Begin at the line containing "Click the briefcase" and copy exactly through the last line of the listing, skipping every picture.

:: TASK INPUTS

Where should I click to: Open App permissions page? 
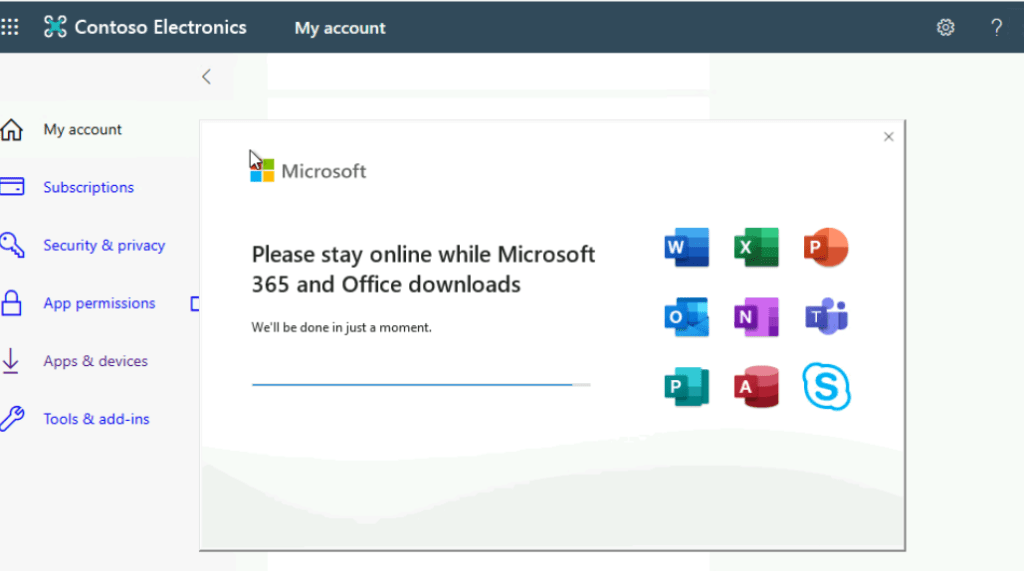(x=99, y=304)
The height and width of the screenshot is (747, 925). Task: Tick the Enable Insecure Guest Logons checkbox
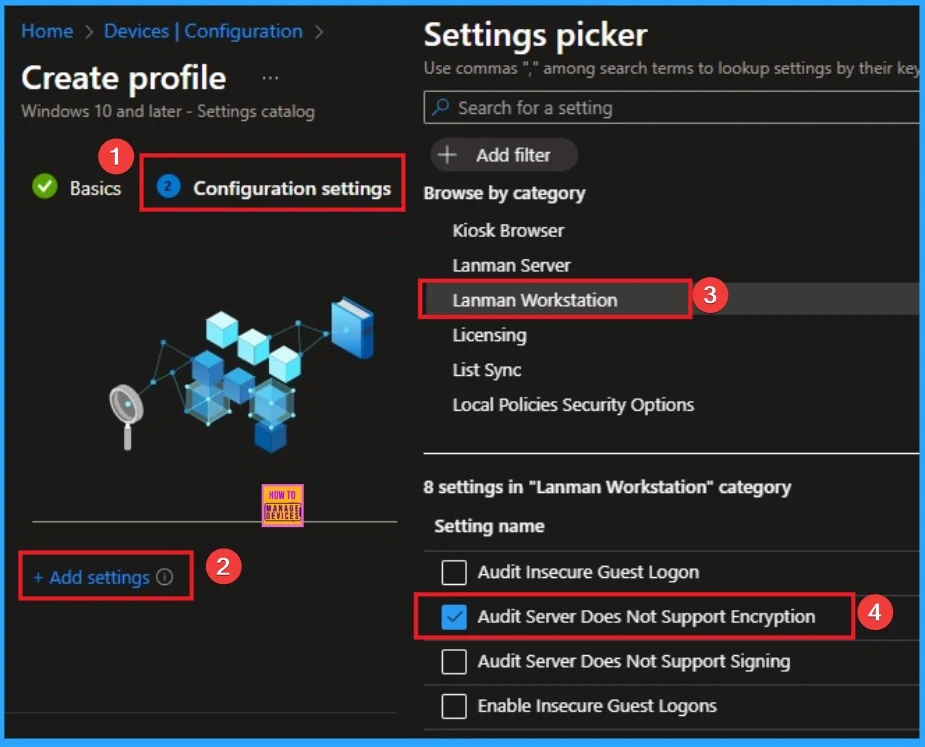pyautogui.click(x=454, y=706)
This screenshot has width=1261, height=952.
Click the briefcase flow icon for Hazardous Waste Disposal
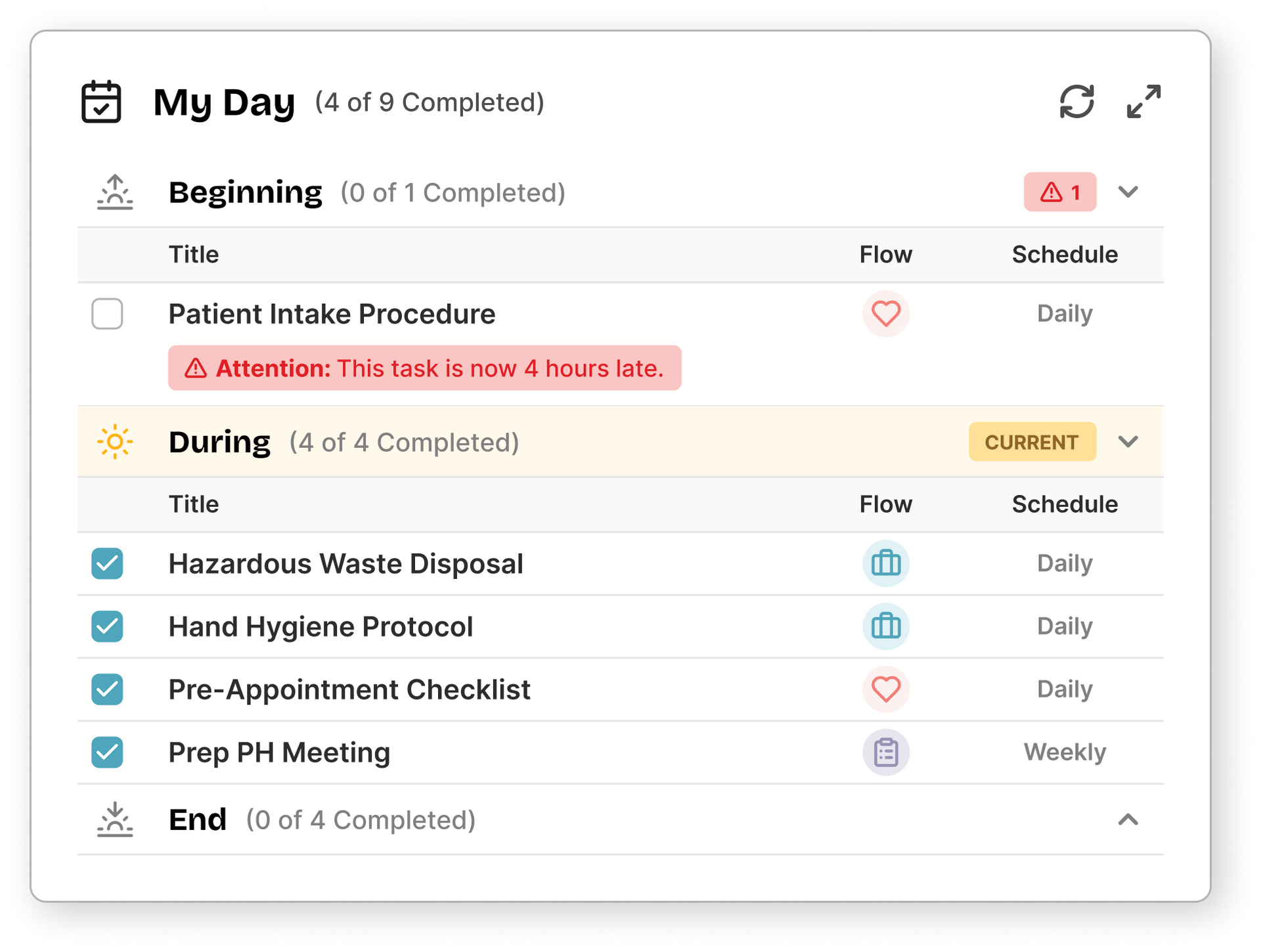click(x=885, y=563)
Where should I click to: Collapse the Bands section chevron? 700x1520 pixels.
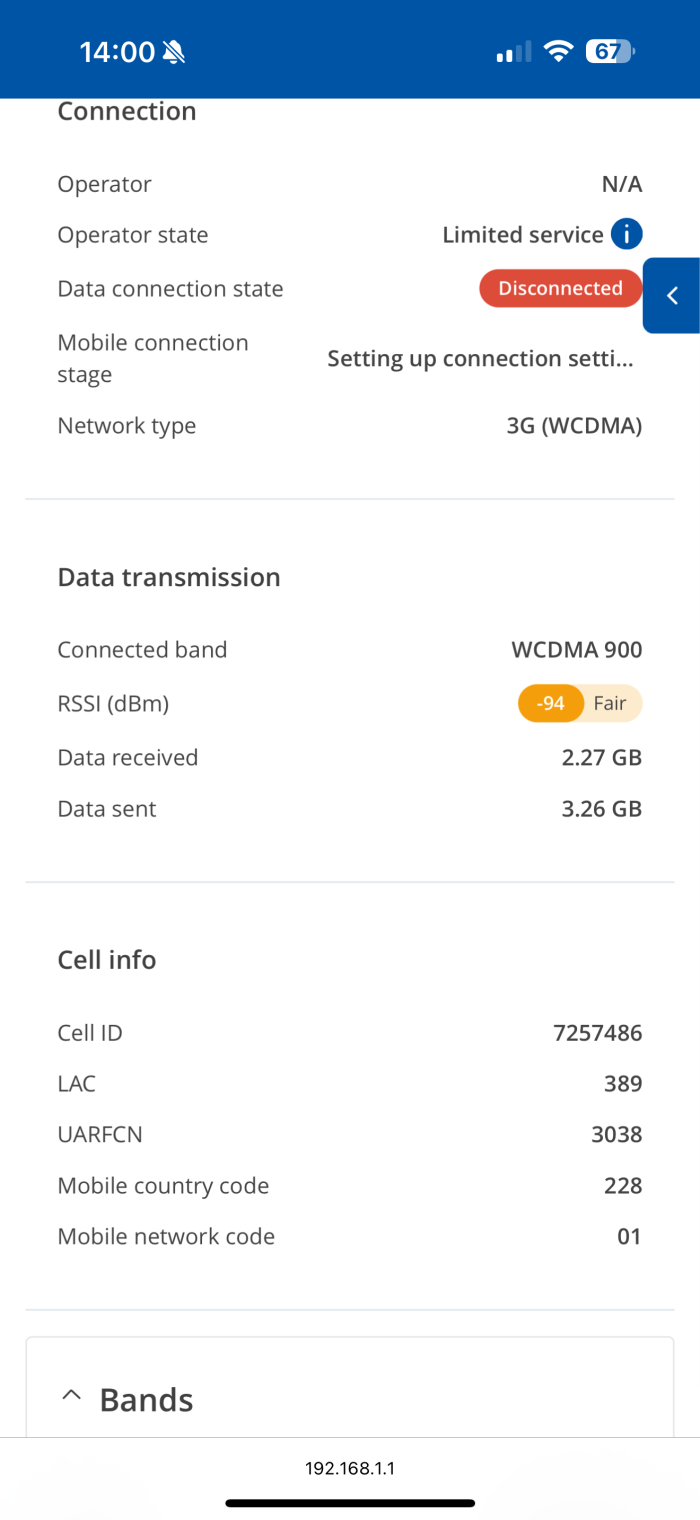pyautogui.click(x=71, y=1396)
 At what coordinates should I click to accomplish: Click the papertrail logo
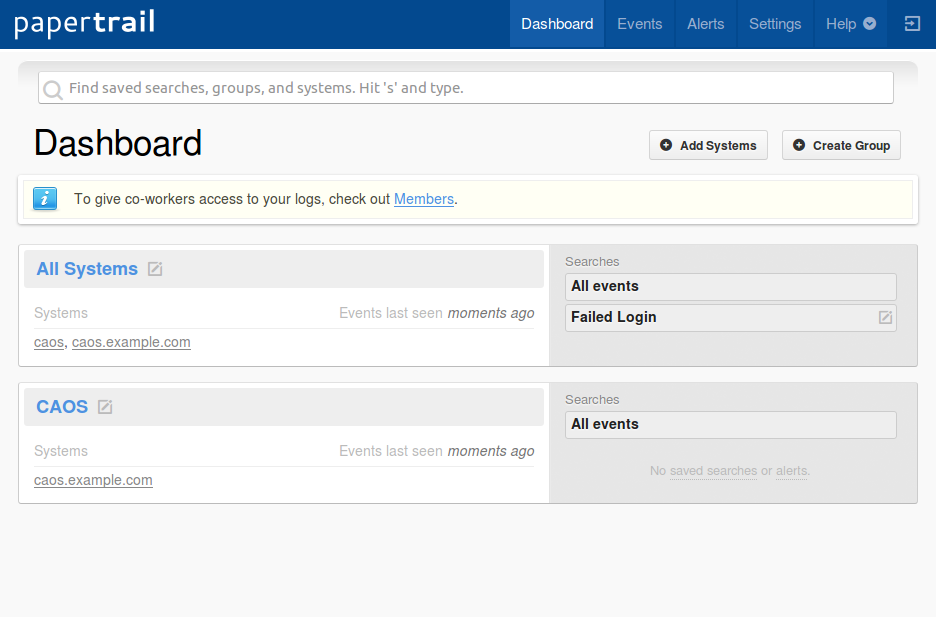click(x=84, y=23)

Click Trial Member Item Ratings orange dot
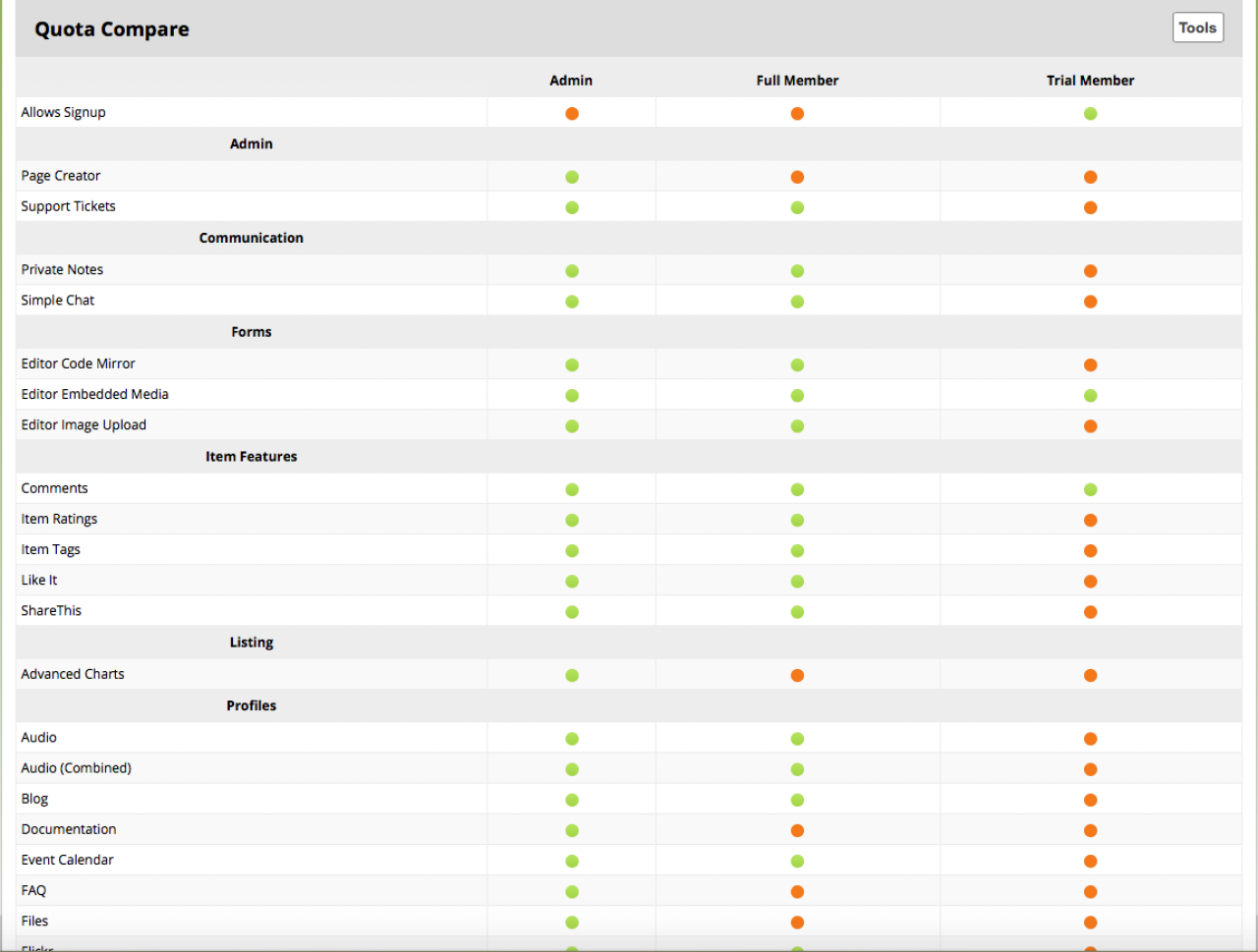point(1090,520)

::::

REPLY |
Click the briefcase flow icon for Hazardous Waste Disposal
click(x=885, y=563)
Where should I click to: Collapse the Bands section chevron? 700x1520 pixels.
pyautogui.click(x=71, y=1396)
 At what coordinates should I click to accomplish: Click the papertrail logo
click(x=84, y=23)

Click Trial Member Item Ratings orange dot
point(1090,520)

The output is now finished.